Monday, May 13, 2013
Sunstein on Albert Hirschman
In the new New York Review of Books, Cass Sunstein has a very enjoyable essay on Albert Hirschman, jumping off of a recent biography. Hirschman's classic book Exit, Voice and Loyalty is well known to legal scholars, with some 870 cites in the Westlaw legal periodical database (including a good new piece by Heather Gerken in the Duke Law Journal). Indeed, I assume many of the authors who cite it have actually read the book! But Sunstein usefully shines a spotlight on other major works by Hirschman, which seem like natural reads for legal scholars but have gotten less attention from them. (In particular, Shifting Involvements, which has 54 cites, and The Rhetoric of Reaction, "a study of the reactionary’s tool kit, identifying the standard objections to any and all proposals for reform," a subject of central concern to much reform-oriented legal scholarship, which has only 84 cites.)

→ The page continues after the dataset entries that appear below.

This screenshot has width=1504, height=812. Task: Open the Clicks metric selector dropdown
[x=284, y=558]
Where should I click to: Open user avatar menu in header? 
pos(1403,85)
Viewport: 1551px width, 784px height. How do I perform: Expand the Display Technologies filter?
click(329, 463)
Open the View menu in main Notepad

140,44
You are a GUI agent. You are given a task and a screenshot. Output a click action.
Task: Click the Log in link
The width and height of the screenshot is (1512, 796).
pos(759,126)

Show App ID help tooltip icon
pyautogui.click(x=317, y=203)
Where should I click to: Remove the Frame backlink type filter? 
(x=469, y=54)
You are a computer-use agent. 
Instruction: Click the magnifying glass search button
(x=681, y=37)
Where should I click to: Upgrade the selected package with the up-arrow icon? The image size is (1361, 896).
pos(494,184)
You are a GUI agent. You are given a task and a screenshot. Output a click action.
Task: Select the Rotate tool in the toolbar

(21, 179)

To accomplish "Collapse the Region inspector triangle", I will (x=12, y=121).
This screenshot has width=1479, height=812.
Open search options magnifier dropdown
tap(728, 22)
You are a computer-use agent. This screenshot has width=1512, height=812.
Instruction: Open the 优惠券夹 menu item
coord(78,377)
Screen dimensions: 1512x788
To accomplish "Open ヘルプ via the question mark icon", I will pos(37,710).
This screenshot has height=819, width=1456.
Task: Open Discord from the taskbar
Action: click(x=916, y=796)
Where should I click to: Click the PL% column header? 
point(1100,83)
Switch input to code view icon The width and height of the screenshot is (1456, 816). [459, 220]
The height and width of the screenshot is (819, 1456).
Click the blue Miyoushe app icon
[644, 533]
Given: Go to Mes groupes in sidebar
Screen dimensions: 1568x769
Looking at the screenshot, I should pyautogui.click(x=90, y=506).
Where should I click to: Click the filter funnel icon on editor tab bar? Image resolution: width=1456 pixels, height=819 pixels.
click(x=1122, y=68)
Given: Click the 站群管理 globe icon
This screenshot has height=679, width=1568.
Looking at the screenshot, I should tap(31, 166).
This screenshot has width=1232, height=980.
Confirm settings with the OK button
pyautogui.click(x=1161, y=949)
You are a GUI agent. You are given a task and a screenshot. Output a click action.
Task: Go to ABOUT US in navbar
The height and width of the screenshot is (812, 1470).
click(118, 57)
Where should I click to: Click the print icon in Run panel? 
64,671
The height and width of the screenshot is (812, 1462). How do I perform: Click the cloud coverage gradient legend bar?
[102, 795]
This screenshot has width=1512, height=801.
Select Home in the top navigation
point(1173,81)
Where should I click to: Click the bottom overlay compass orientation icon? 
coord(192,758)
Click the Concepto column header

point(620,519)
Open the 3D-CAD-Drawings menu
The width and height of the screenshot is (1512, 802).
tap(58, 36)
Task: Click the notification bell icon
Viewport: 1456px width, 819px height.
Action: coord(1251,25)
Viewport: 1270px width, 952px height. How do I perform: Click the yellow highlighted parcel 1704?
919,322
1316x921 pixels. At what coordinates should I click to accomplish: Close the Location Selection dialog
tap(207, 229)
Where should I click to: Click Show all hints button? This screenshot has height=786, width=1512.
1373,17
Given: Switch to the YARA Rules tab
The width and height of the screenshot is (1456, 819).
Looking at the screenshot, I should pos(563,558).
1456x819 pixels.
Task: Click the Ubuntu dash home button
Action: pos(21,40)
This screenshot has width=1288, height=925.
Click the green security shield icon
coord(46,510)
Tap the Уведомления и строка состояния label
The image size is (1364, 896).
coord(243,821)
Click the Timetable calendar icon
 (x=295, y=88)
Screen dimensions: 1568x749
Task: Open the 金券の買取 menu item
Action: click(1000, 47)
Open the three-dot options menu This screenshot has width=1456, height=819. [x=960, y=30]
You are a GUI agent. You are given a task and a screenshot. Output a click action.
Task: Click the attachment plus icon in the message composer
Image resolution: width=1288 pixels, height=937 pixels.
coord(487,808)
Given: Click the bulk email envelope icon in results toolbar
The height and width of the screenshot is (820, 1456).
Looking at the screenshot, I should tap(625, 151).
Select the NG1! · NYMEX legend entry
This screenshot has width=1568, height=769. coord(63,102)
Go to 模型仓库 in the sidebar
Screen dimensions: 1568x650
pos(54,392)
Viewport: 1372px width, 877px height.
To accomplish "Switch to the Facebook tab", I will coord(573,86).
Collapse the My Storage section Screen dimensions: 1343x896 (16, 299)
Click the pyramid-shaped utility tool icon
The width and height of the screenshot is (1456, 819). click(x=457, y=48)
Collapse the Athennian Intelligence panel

I found the following passage from Sunstein's celebratory essay especially valuable:
Hirschman was a great believer in doubt—he never doubted it—and he certainly doubted his own convictions. At a conference designed to celebrate the thirtieth anniversary of his first book, who else would take the opportunity to show that one of his own central arguments was wrong? Who else would publish an essay in The American Economic Review exploring the “overproduction of opinionated opinion,” questioning the value of having strong opinions, and emphasizing the importance of doubting one’s opinions and even one’s tastes? . . . [Hirschman suggested] that doubt could be a source not of paralysis and death but of creativity and self-renewal. One of his last books, published when he was about eighty, is called A Propensity to Self-Subversion. In the title essay, Hirschman celebrates skepticism about his own theories and ideas, and he captures not only the insight but also the pleasure, even the joy, that can come from learning that one had it wrong.
This sounds, alas, like the exact opposite of the behavior and incentives of junior legal scholars (and too many senior scholars) today, as well as the law review editors to whom they often cater. I've complained here before about the apparent rise of excessive novelty claims in recent legal scholarship, including articles published in many leading law reviews, which in turn will only encourage that trend. Too many articles today claim, on dubious grounds, to be the "first" or "only" paper to consider some issue or make some argument. Combine that with the frequency of "unified theory" approaches in legal scholarship and the general overconfidence that prevails in the field, and you get a lot of hubris. Some of this is surely strategic; I've heard privately from various scholars who acknowledge that their articles and abstracts overclaim but swear they'll cut out those claims by the time the article has been accepted and moved into the editing process, a move I find questionable as an ethical matter and one they don't always follow through on anyway. But much of the hubris is genuine, and even when it's not it's still there in the articles and may leach into the writer's thinking.
It's possible that this is just a particular phase in the life-cycle of these scholars, just a function of brash youth and careerism, and that they will think better of it when they get older and wiser. Having built their careers on an insistence that they have offered a "new" and/or general theory, however, I fear that these scholars will only get older, not wiser, and that they will be boxed in by their earlier claims and by the trend in legal scholarship that they helped to encourage and benefited from. How many of them will come back to the work that launched them and consider whether it was wrong? If they do, will those sober second thoughts be prominently published, or noticed at all?
As a personal note, I should add that I have been guilty too, not so much of overclaiming as of providing sweeping general theories and approaches. And yet, the most fun I've had in my work recently has been on two pieces. One gives a more positive assessment to the use of equality in law and religion doctrine, about which I've been skeptical before. The other is a clinical and critical examination of "freedom of the church," of which I've written quite positively in several articles. Any idea worth championing is surely worth going back and reconsidering critically. Indeed, I would think a serious scholar has a positive obligation to reconsider and sometimes disclaim his own past work. I worry that the pace, structure, and incentives of legal scholarship don't much encourage this. Perhaps Ross Davies could start yet another legal journal, this one called "The Journal of Law and Second Thoughts."